PROBLEMA PLANTEADO:
Reproduce literalmente el tramo del pasaje del Evangelio de Juan que va desde "III Domingo de" hasta "testigo de la luz.".
++++ PASAJE EXTRAÍDO ++++
III Domingo de Adviento
on 13 diciembre, 2020 in Juan
Juan 1, 6-8. 19-28
Apareció un hombre enviado por Dios, que se llamaba Juan. Vino como testigo, para dar testimonio de la luz, para que todos creyeran por medio de él. Él no era la luz, sino el testigo de la luz.
Este es el testimonio que dio Juan, cuando los judíos enviaron sacerdotes y levitas desde Jerusalén, para preguntarle: «¿Quién eres tú?» El confesó y no lo ocultó, sino que dijo claramente: «Yo no soy el Mesías.» «¿Quién eres, entonces?», le preguntaron: «¿Eres Elías?» Juan dijo: «No.»
«¿Eres el Profeta?» «Tampoco», respondió.
Ellos insistieron: «¿Quién eres, para que podamos dar una respuesta a los que nos han enviado? ¿Qué dices de ti mismo?»
Y él les dijo: «Yo soy una voz que grita en el desierto: Allanen el camino del Señor, como dijo el profeta Isaías.»
++++ EXTRACTO DE DATOS ++++
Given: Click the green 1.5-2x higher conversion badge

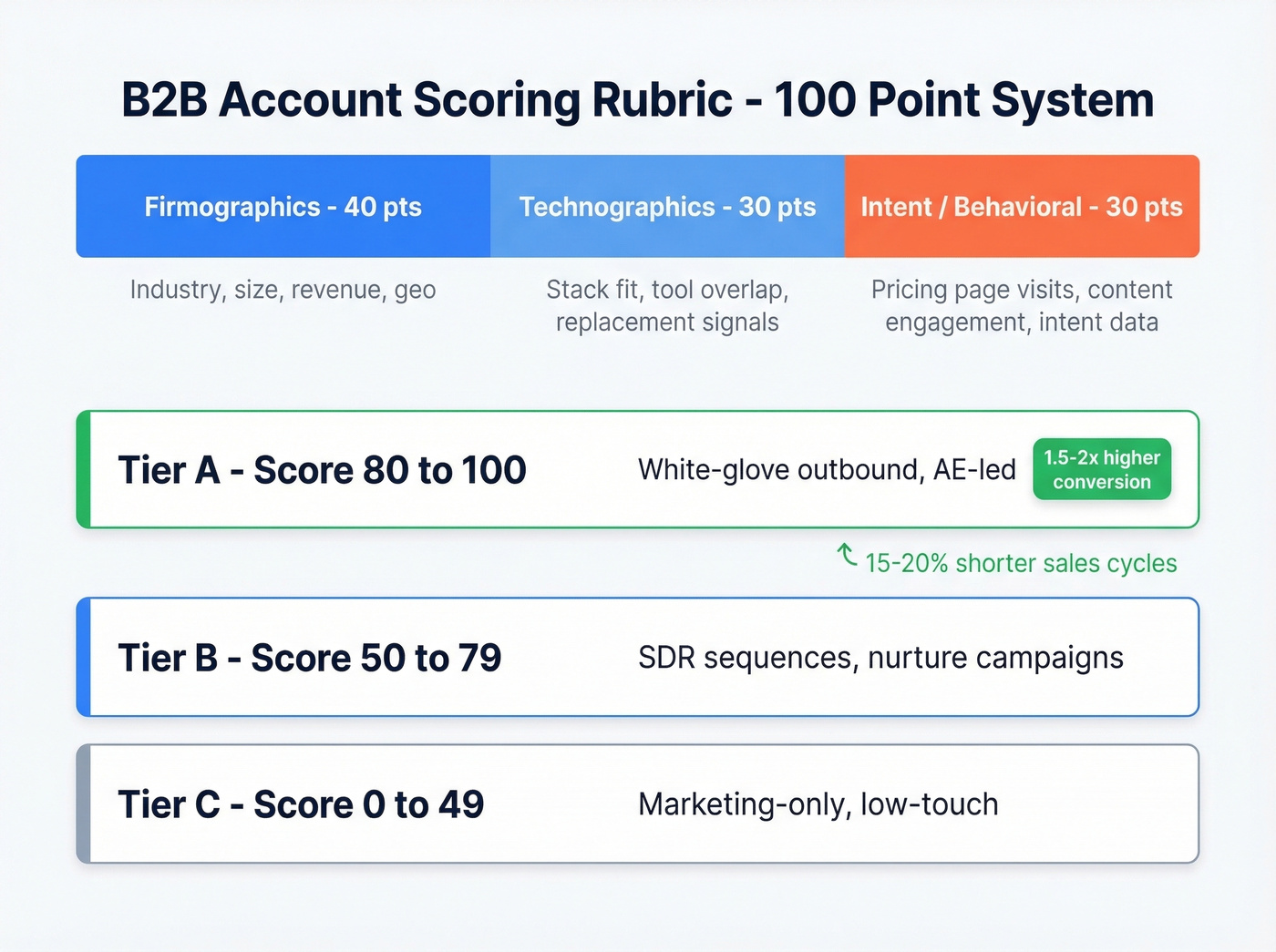Looking at the screenshot, I should pos(1101,468).
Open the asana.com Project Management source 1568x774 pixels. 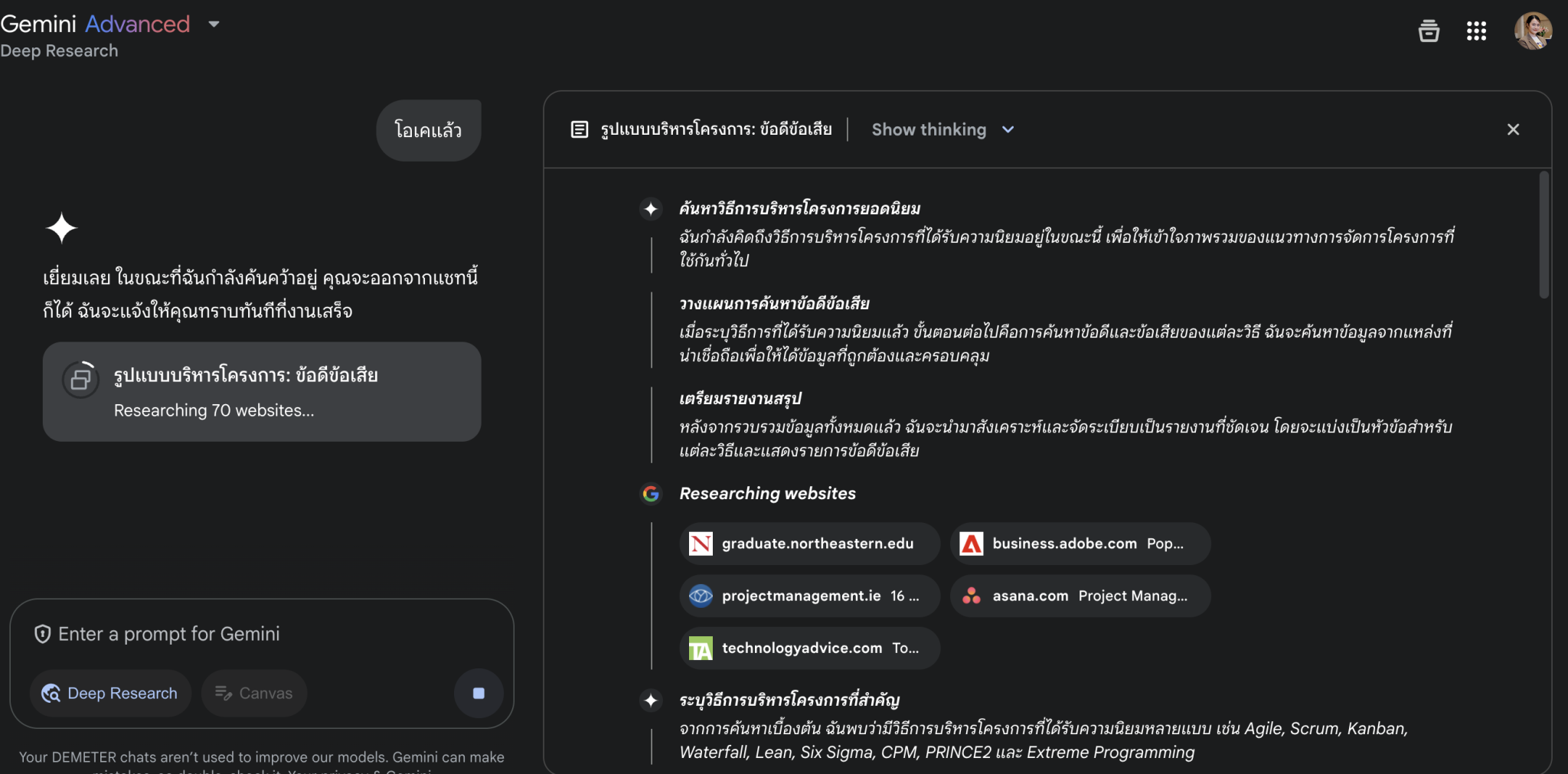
++++
RESPUESTA:
III Domingo de Adviento
on 13 diciembre, 2020 in Juan
Juan 1, 6-8. 19-28
Apareció un hombre enviado por Dios, que se llamaba Juan. Vino como testigo, para dar testimonio de la luz, para que todos creyeran por medio de él. Él no era la luz, sino el testigo de la luz.